With The Party (2018) and now The Roads Not Taken, writer/director Sally Potter (Orlando) is starting to specialize in brief, theatrical films that attract fairly big-name actors — and ultimately fail to capitalize on the assembled talent.

Her latest experiment stars Javier Bardem as Leo, an immigrant having somewhat of an identity crisis that takes the form of triune 24-hour storylines, representing the main logical paths his life could have taken.

Depicted through often distracting, handheld camerawork, Leo is shown as a stroke-addled man, struggling around New York City with his adult daughter Molly (Elle Fanning) and occasionally babbling about the lost love of his life; a married man not wanting to go to Day of the Dead services with his longtime wife Dolores (Salma Hayek); and a writer at his favorite Greek seaside bar, talking with a beautiful young woman (Milena Tscharntke) who reminds him of the daughter he left some 20 years earlier.

While the Dolores arc is barely developed until close to the end, when it becomes achingly clear why this part has been obscured, the three sections intersect in interesting ways that keep The Roads Not Taken moving sufficiently well.
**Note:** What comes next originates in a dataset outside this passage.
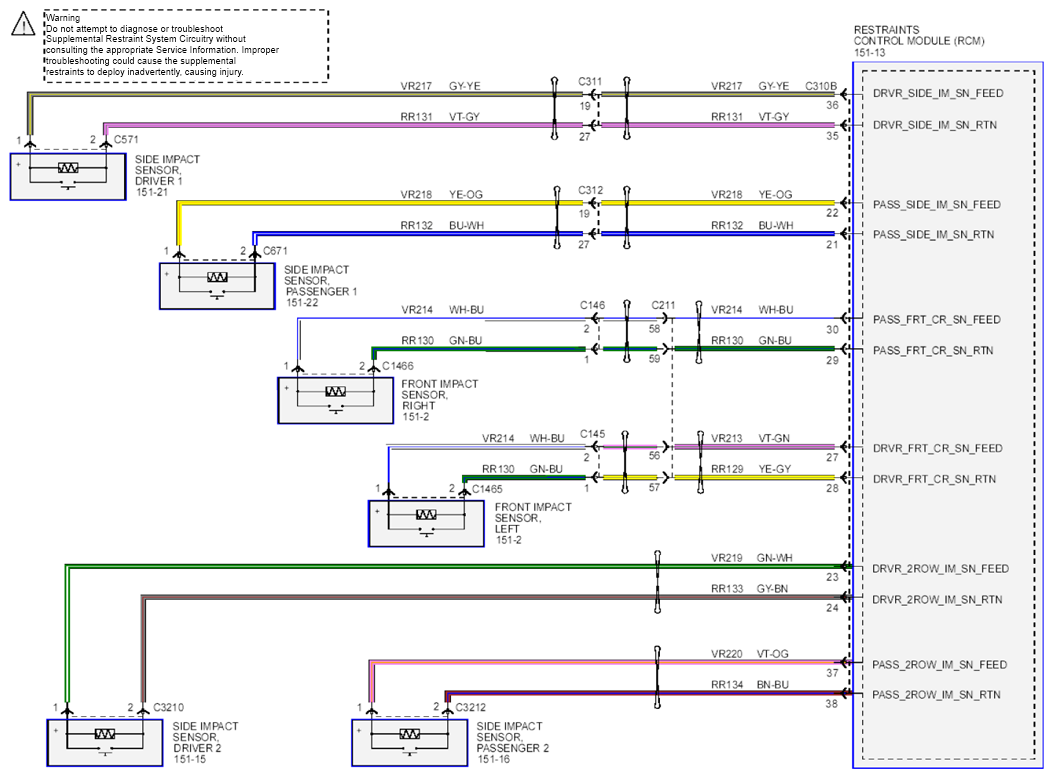
Task: Select Side Impact Sensor Passenger 1 component box
Action: click(x=217, y=286)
And even if the narrative is a bit confusing at times, the mystery is strong enough to inspire various theories regarding what’s actually happening, and Potter sustains viewers’ faith that it'll all eventually tie together.

Though it’s difficult to see Bardem repetitiously battling his condition in the NYC chapter, the other two strands provide more opportunities for his dramatic gifts to shine. Hayek, Tscharntke, and Fanning — generally believable as the daughter of Bardem and Laura Linney’s Rita — offer fairly strong support, though Bardem is typically ample on his own and makes the three Leos feel like distinct people.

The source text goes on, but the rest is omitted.